# What is required:
Reproduce every record below exactly as it appears.
————
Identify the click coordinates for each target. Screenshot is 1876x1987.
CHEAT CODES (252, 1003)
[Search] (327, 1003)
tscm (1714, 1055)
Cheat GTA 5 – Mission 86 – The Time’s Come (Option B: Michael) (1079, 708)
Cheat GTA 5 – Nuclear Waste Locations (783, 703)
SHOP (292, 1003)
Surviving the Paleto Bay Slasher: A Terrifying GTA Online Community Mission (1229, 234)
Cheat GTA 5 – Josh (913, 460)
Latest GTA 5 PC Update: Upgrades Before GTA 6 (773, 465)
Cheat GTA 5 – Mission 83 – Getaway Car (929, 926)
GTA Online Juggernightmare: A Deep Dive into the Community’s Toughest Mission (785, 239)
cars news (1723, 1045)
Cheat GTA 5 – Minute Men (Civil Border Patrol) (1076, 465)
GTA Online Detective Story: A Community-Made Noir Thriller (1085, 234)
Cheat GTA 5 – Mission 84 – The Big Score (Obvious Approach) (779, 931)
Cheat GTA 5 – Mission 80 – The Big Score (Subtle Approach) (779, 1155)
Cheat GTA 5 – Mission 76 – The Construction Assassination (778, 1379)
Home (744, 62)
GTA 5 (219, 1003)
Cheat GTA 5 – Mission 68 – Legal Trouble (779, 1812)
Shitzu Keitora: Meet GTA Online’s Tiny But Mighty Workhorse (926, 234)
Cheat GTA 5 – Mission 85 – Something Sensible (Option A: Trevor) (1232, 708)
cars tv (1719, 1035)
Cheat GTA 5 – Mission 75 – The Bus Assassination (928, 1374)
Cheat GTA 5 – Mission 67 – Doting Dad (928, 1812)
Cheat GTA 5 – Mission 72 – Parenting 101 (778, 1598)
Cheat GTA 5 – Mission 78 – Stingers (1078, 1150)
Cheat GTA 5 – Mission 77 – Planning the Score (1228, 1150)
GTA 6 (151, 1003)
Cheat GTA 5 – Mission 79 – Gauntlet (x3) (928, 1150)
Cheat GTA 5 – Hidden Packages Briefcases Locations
————
# Reply:
Identify the click coordinates for each target. Screenshot is 1876x1987.
CHEAT CODES (252, 1003)
[Search] (327, 1003)
tscm (1714, 1055)
Cheat GTA 5 – Mission 86 – The Time’s Come (Option B: Michael) (1079, 708)
Cheat GTA 5 – Nuclear Waste Locations (783, 703)
SHOP (292, 1003)
Surviving the Paleto Bay Slasher: A Terrifying GTA Online Community Mission (1229, 234)
Cheat GTA 5 – Josh (913, 460)
Latest GTA 5 PC Update: Upgrades Before GTA 6 (773, 465)
Cheat GTA 5 – Mission 83 – Getaway Car (929, 926)
GTA Online Juggernightmare: A Deep Dive into the Community’s Toughest Mission (785, 239)
cars news (1723, 1045)
Cheat GTA 5 – Minute Men (Civil Border Patrol) (1076, 465)
GTA Online Detective Story: A Community-Made Noir Thriller (1085, 234)
Cheat GTA 5 – Mission 84 – The Big Score (Obvious Approach) (779, 931)
Cheat GTA 5 – Mission 80 – The Big Score (Subtle Approach) (779, 1155)
Cheat GTA 5 – Mission 76 – The Construction Assassination (778, 1379)
Home (744, 62)
GTA 5 (219, 1003)
Cheat GTA 5 – Mission 68 – Legal Trouble (779, 1812)
Shitzu Keitora: Meet GTA Online’s Tiny But Mighty Workhorse (926, 234)
Cheat GTA 5 – Mission 85 – Something Sensible (Option A: Trevor) (1232, 708)
cars tv (1719, 1035)
Cheat GTA 5 – Mission 75 – The Bus Assassination (928, 1374)
Cheat GTA 5 – Mission 67 – Doting Dad (928, 1812)
Cheat GTA 5 – Mission 72 – Parenting 101 (778, 1598)
Cheat GTA 5 – Mission 78 – Stingers (1078, 1150)
Cheat GTA 5 – Mission 77 – Planning the Score (1228, 1150)
GTA 6 (151, 1003)
Cheat GTA 5 – Mission 79 – Gauntlet (x3) (928, 1150)
Cheat GTA 5 – Hidden Packages Briefcases Locations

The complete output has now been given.